RECORDS SHOWN:
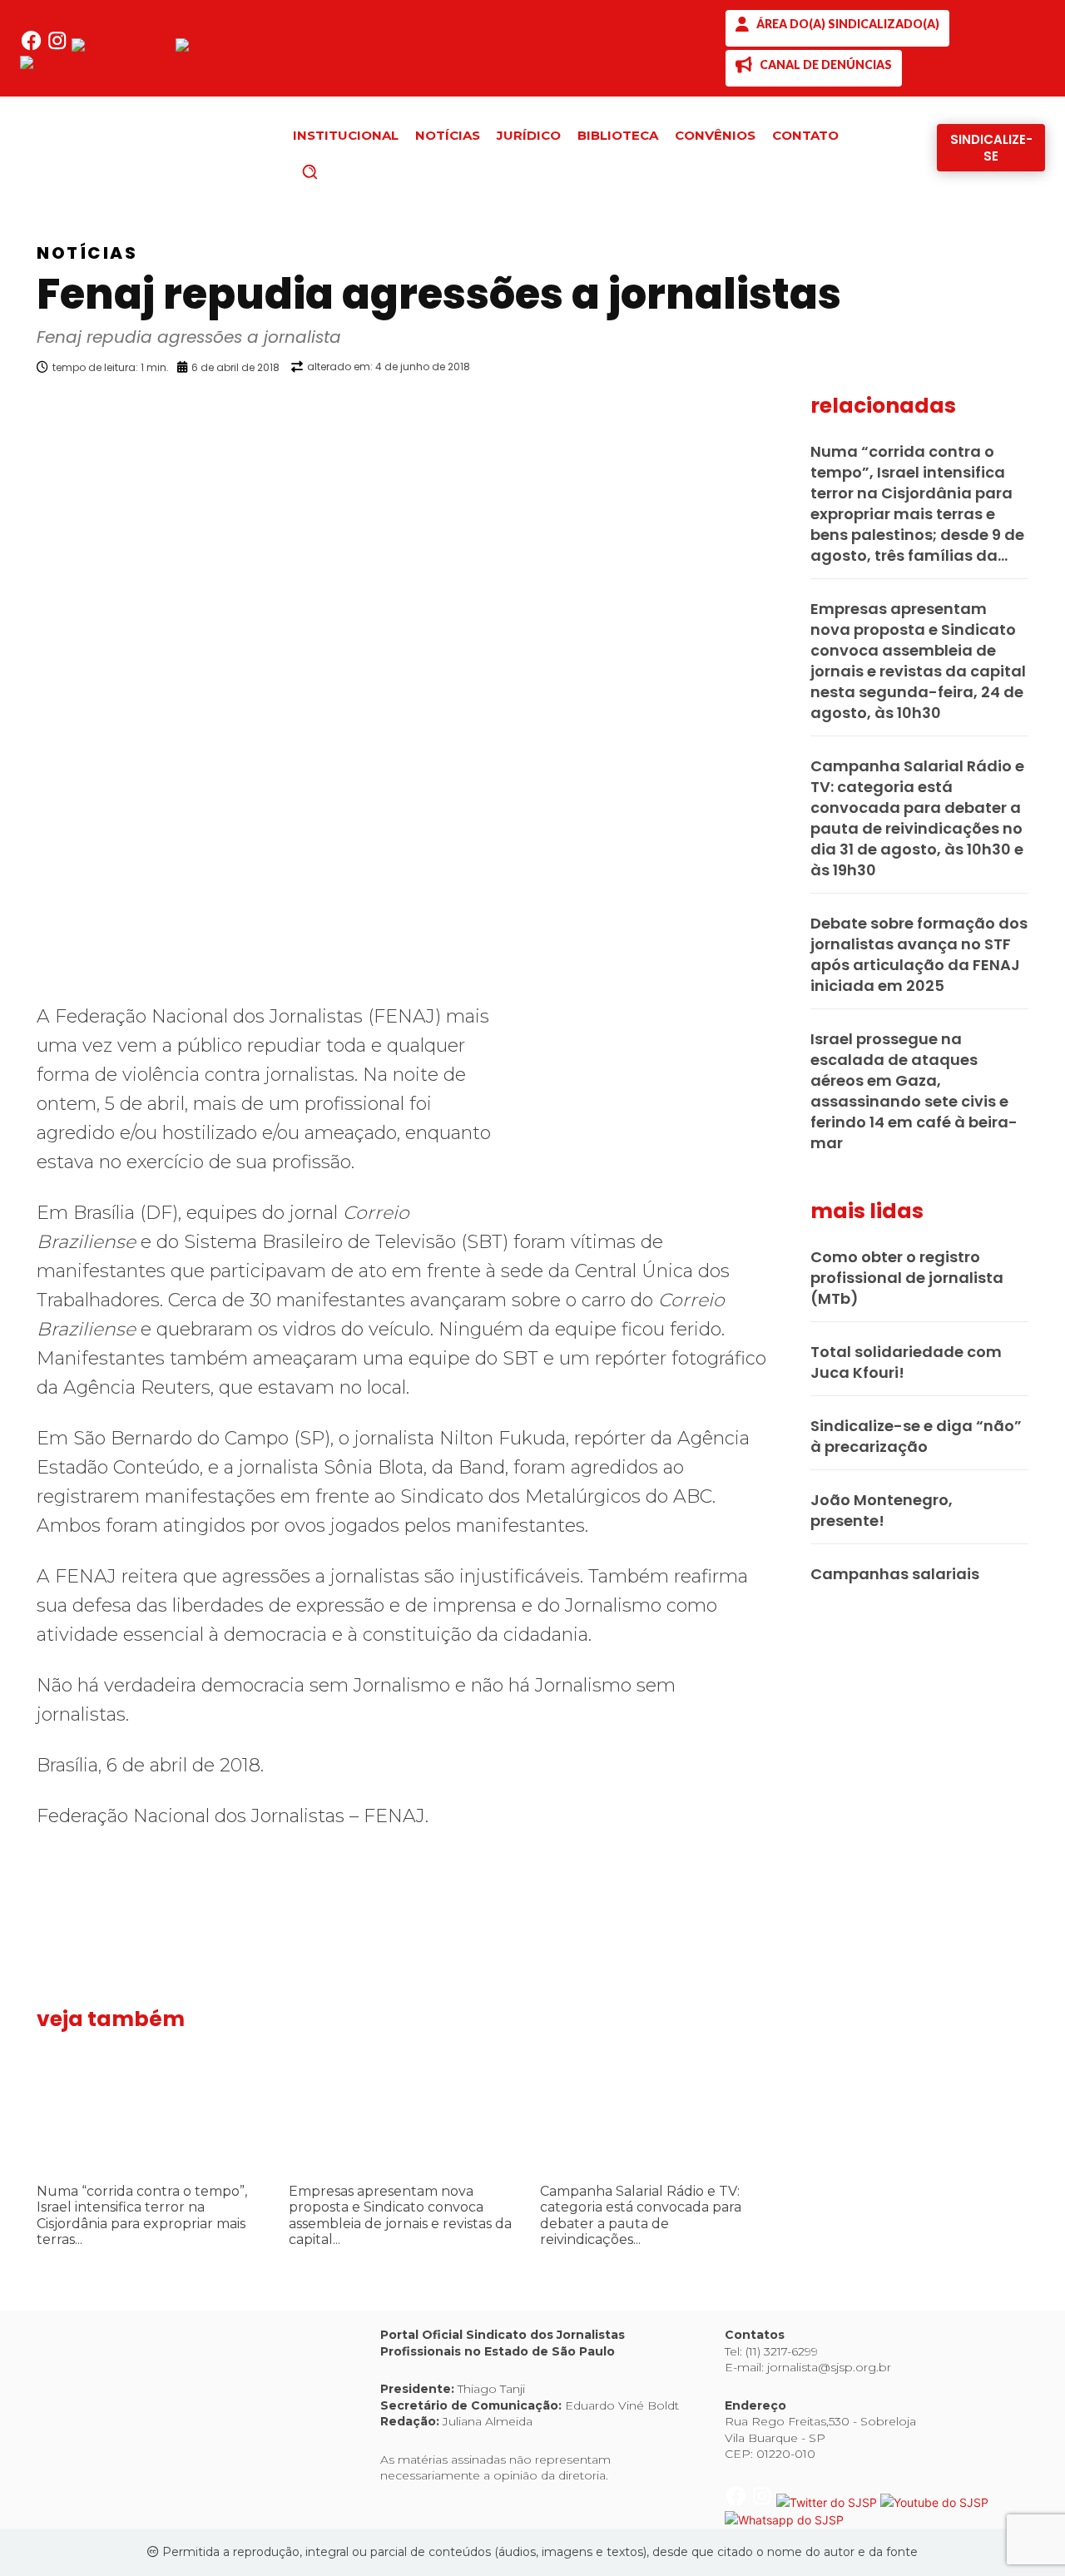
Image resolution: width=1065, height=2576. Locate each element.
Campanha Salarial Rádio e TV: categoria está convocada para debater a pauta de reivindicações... (640, 2215)
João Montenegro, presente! (881, 1510)
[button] (337, 171)
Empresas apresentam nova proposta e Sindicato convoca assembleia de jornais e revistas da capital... (400, 2215)
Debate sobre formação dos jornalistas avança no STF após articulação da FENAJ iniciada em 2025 (919, 954)
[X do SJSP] (124, 47)
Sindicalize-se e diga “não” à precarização (916, 1436)
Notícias (87, 253)
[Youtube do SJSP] (230, 47)
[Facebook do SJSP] (33, 47)
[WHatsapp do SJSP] (79, 64)
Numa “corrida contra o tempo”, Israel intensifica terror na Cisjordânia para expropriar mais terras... (142, 2215)
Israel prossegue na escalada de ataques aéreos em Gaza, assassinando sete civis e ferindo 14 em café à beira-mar (914, 1090)
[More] (786, 409)
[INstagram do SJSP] (59, 47)
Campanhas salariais (894, 1573)
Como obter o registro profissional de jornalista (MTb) (906, 1277)
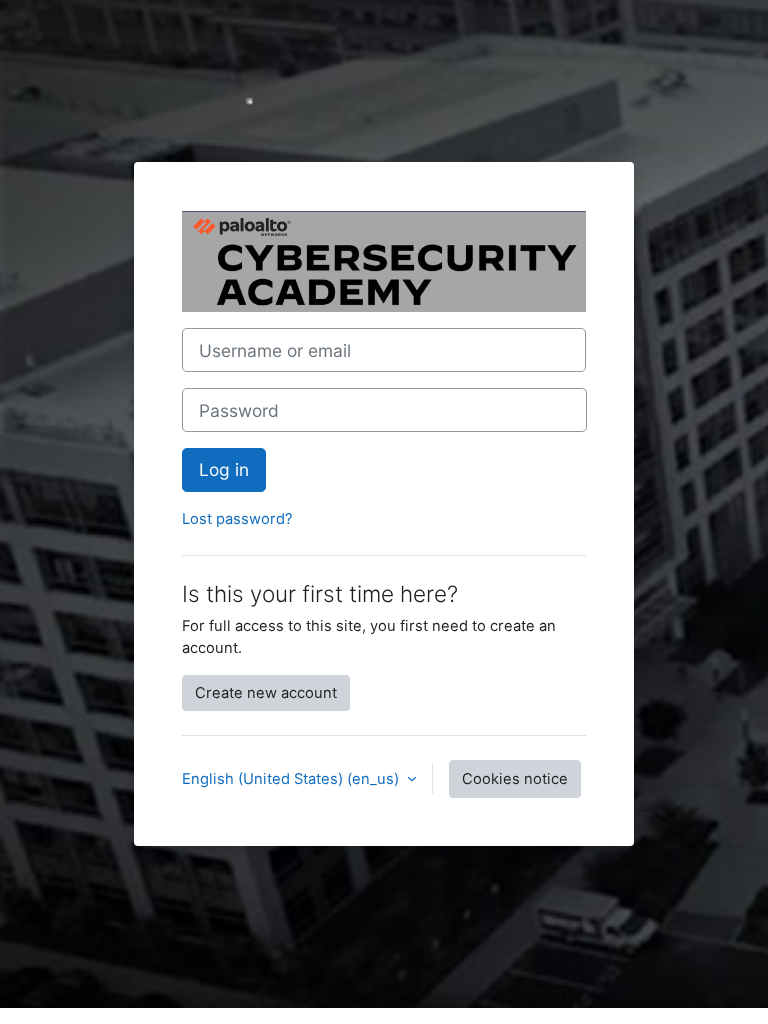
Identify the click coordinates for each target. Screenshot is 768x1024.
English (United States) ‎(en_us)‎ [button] (292, 779)
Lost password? (237, 519)
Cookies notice (515, 779)
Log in (224, 469)
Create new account (266, 693)
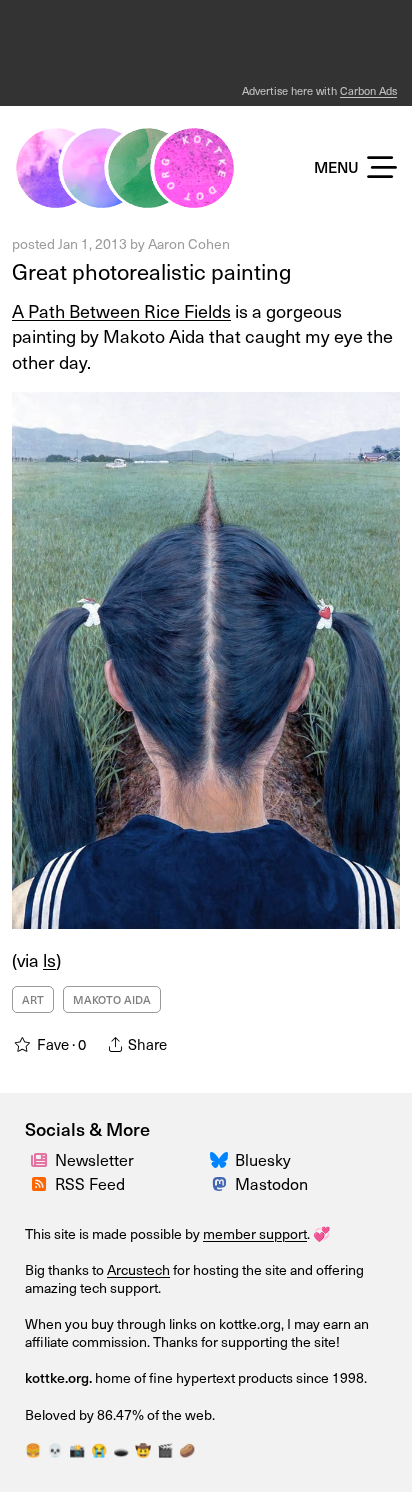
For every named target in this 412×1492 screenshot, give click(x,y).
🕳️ (121, 1449)
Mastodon (271, 1183)
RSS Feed (90, 1183)
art (33, 999)
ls (49, 959)
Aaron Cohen (189, 243)
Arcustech (138, 1269)
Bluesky (263, 1159)
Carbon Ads (368, 90)
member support (255, 1233)
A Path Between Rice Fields (121, 310)
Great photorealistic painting (152, 270)
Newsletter (94, 1159)
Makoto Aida (112, 999)
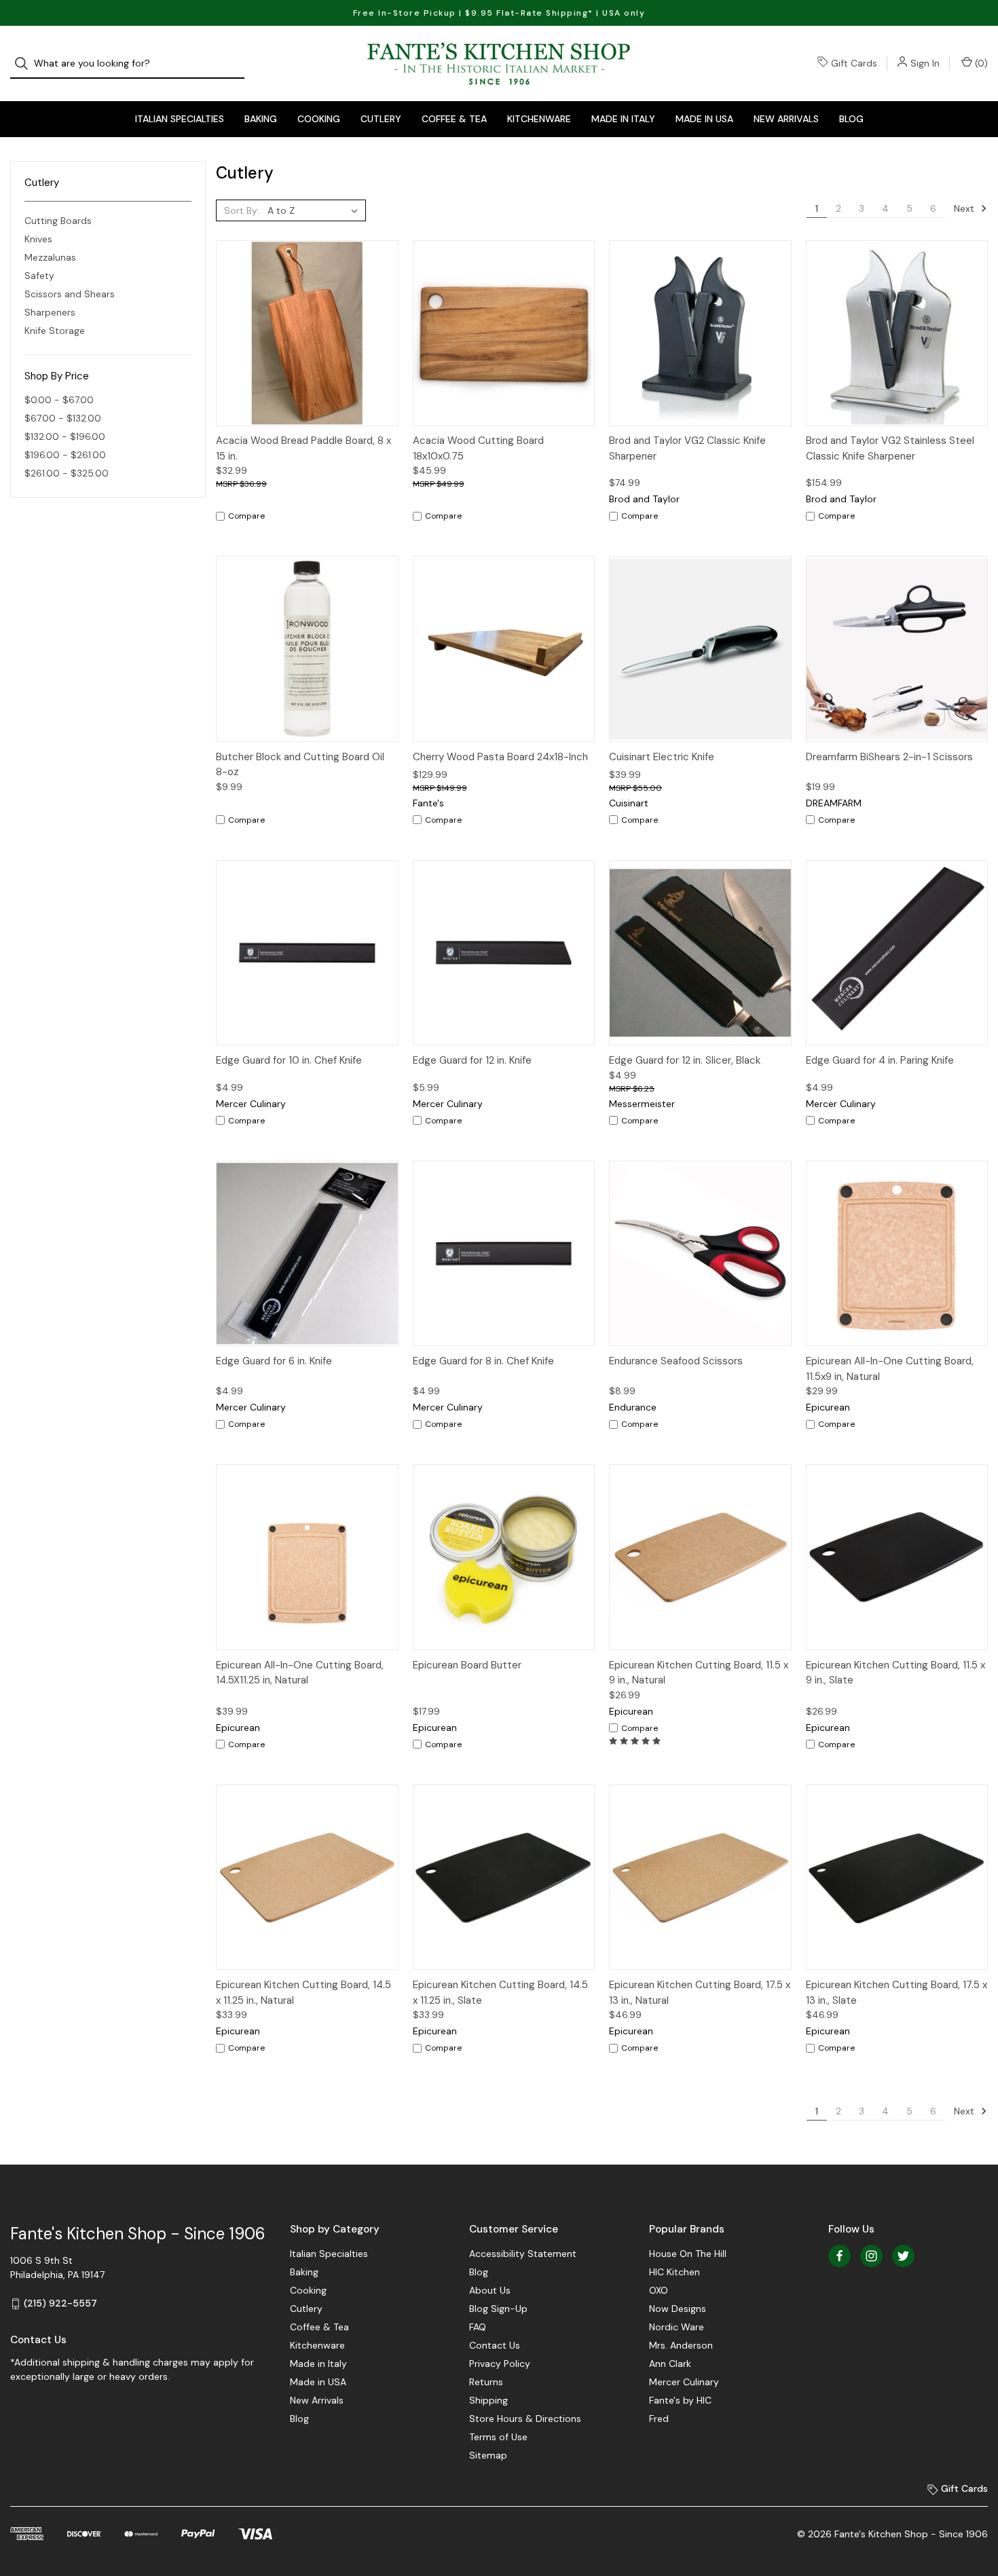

YOUR OBJECTIVE: Transcribe the lines above between the line holding "Debate sobre formação" and the line holding "[WHatsapp do SJSP] (79, 64)", inclusive, exactly as they stand and with nothing added.

WORKED SOLUTION:
Debate sobre formação dos jornalistas avança no STF após articulação da FENAJ iniciada em 2025 (919, 954)
[X do SJSP] (124, 47)
Sindicalize-se e diga “não” à precarização (916, 1436)
Notícias (87, 253)
[Youtube do SJSP] (230, 47)
[Facebook do SJSP] (33, 47)
[WHatsapp do SJSP] (79, 64)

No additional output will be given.